Your points have an 11 month booking window at that home resort. (To book standard view studios at BWV, you would definitely need to book right at 11 months during parts of the year to get what you want. If you purchased a SSR contract to go with your BWV contract, the SSR points would not have access to booking BWV until the 7 month window.) At this time, a point is a point at 7 months out - if there is availability anywhere in the DVC system (including Hilton Head, Oahu, Disneyland and Vero Beach), you can book it. Certain times of year (fall at WDW) and certain room types (cheaper studios especially) book up very early, so understand that it can be competitive.

A very few DVC resorts have fixed weeks (they sell for a premium but can be converted to points to use more flexibly) but 98% of DVC contracts are for points.

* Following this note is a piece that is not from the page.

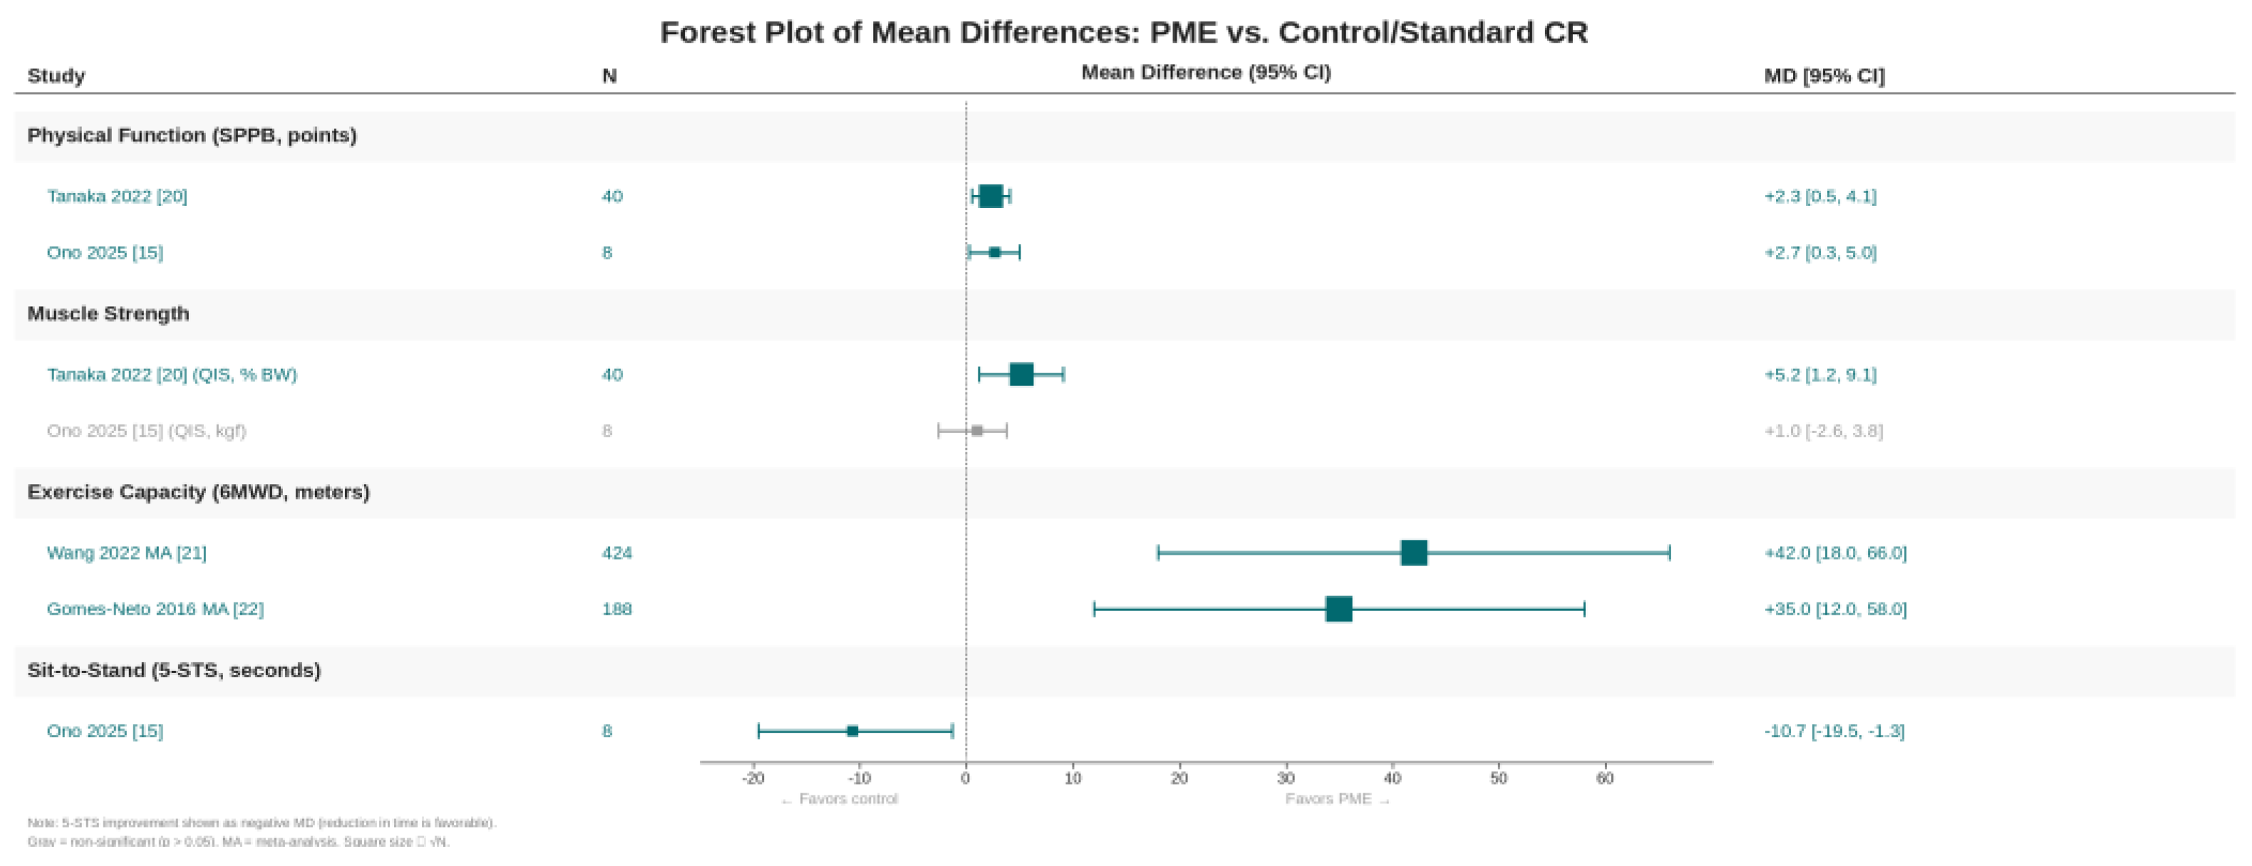Click the Wang 2022 teal square marker

[x=1414, y=552]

No, you cannot buy resale without restrictions. And be aware that the current DVC executives have shown signs of following other timeshares' lead in sketchy business practices... For nearly 30 years, the point charts at each resort have been fixed. Points could be reallocated between weekends and weeknights but not increase willy nilly. Last year, the DVC execs put out new point charts that increased studios and 1BRs across the board (due to a "lock off premium" language in the contracts, which had never been interpreted that way in the past). After complaints and threats of lawsuits, they backed down but may still be looking to pull similar shenanigans. As a result, I am much more careful in recommending DVC than I used to be...


----------



## TheHolleys87 (Nov 5, 2019)

chalee94 said:


> And be aware that the current DVC executives have shown signs of following other timeshares' lead in sketchy business practices... For nearly 30 years, the point charts at each resort have been fixed. Points could be reallocated between weekends and weeknights but not increase willy nilly. Last year, the DVC execs put out new point charts that increased studios and 1BRs across the board (due to a "lock off premium" language in the contracts, which had never been interpreted that way in the past). After complaints and threats of lawsuits, they backed down but may still be looking to pull similar shenanigans. As a result, I am much more careful in recommending DVC than I used to be...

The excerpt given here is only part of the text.